◆ WORK INSTRUCTION ◆
Only the lines from the one bearing "You are a computer-use agent. This" through the end of the entries should be output, exactly as they stand, and pictures should be skipped.

****************************************

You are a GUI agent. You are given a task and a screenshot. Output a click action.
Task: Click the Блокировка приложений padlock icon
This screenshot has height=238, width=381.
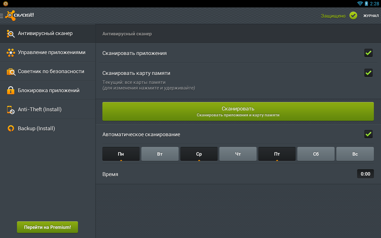11,90
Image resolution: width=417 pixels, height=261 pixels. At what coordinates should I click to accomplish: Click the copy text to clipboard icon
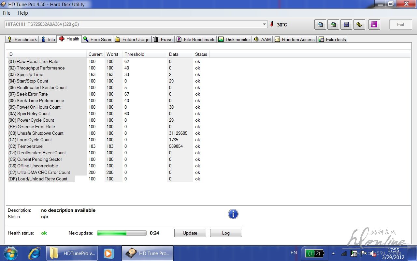tap(320, 24)
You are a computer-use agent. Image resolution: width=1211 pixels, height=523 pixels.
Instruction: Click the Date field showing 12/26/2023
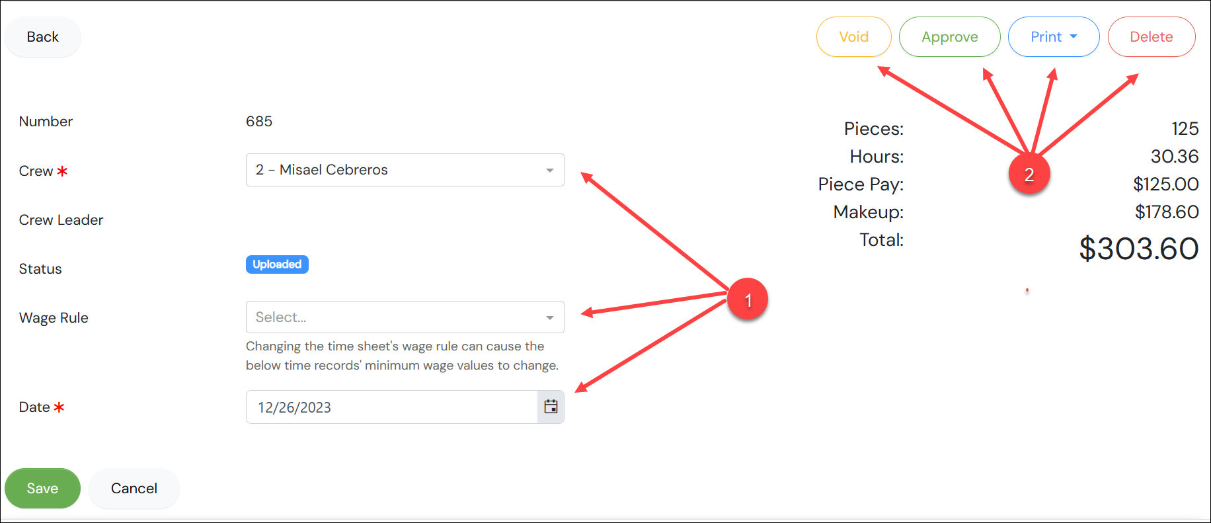[x=392, y=407]
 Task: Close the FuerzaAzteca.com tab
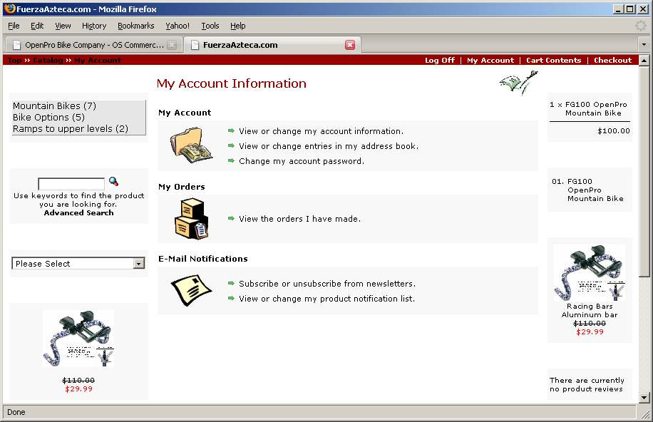click(x=350, y=45)
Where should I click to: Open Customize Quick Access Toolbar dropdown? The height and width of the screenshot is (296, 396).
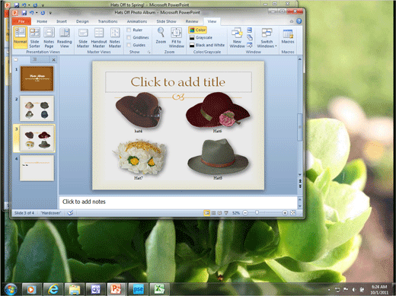(50, 13)
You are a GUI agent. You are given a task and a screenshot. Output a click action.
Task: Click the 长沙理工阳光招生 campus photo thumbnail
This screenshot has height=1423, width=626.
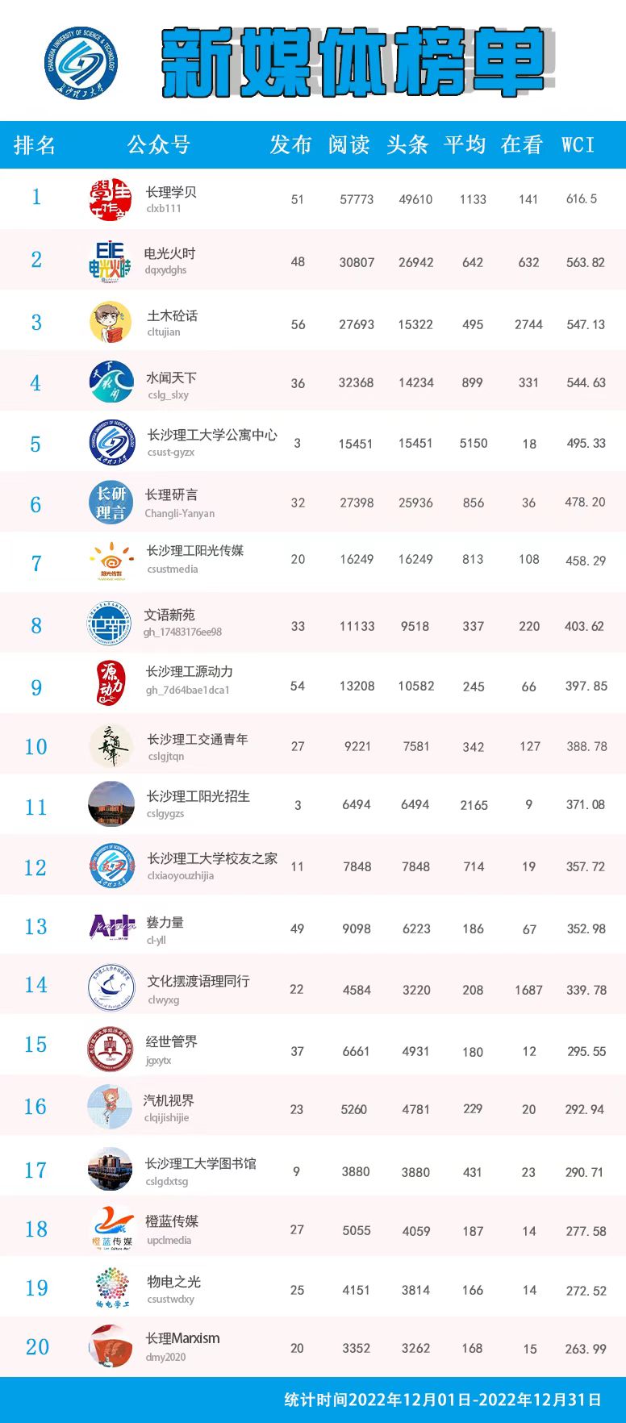point(111,804)
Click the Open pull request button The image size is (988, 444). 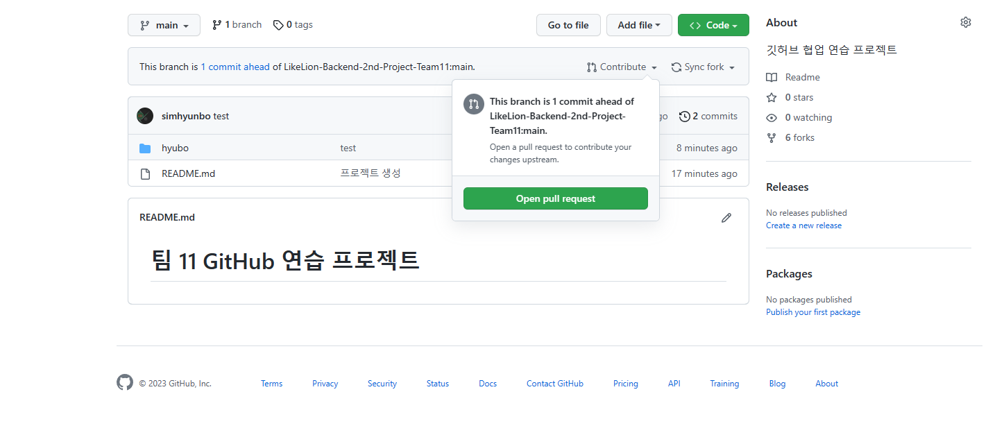point(555,198)
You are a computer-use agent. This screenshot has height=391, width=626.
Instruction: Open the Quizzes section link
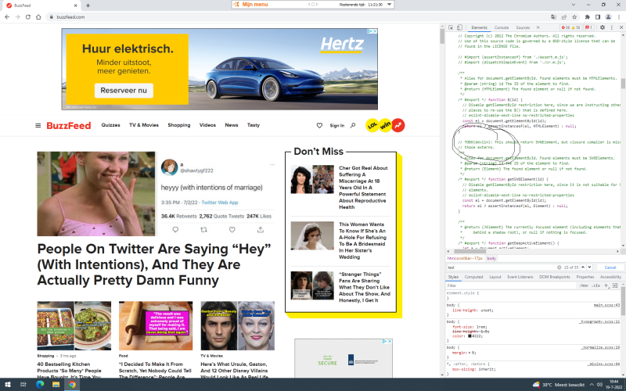point(110,125)
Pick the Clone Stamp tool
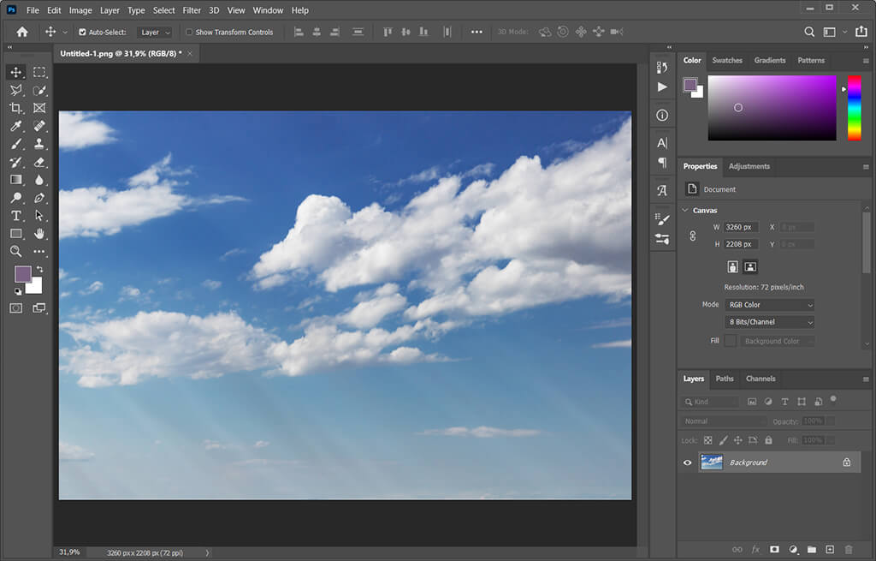 39,144
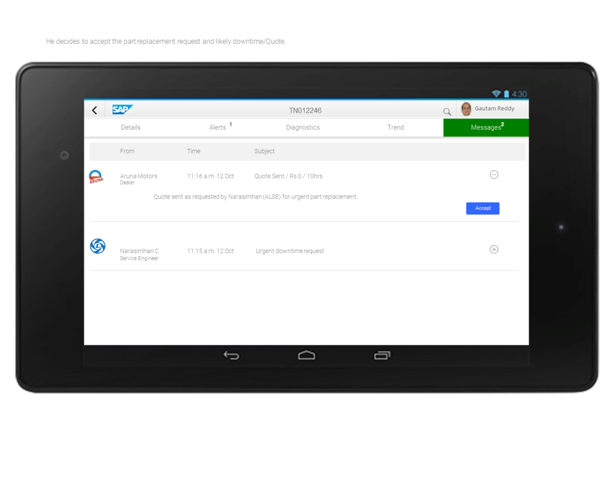Tap Gautam Reddy profile avatar
Viewport: 613px width, 480px height.
pyautogui.click(x=466, y=109)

****************************************

◆ EXERCISE OUTPUT ◆
You are a computer-use agent. This screenshot has height=391, width=626.
Instruction: Open the Quizzes section link
point(110,125)
Pick the Clone Stamp tool
 39,144
Tap Gautam Reddy profile avatar
Viewport: 613px width, 480px height.
pyautogui.click(x=466, y=109)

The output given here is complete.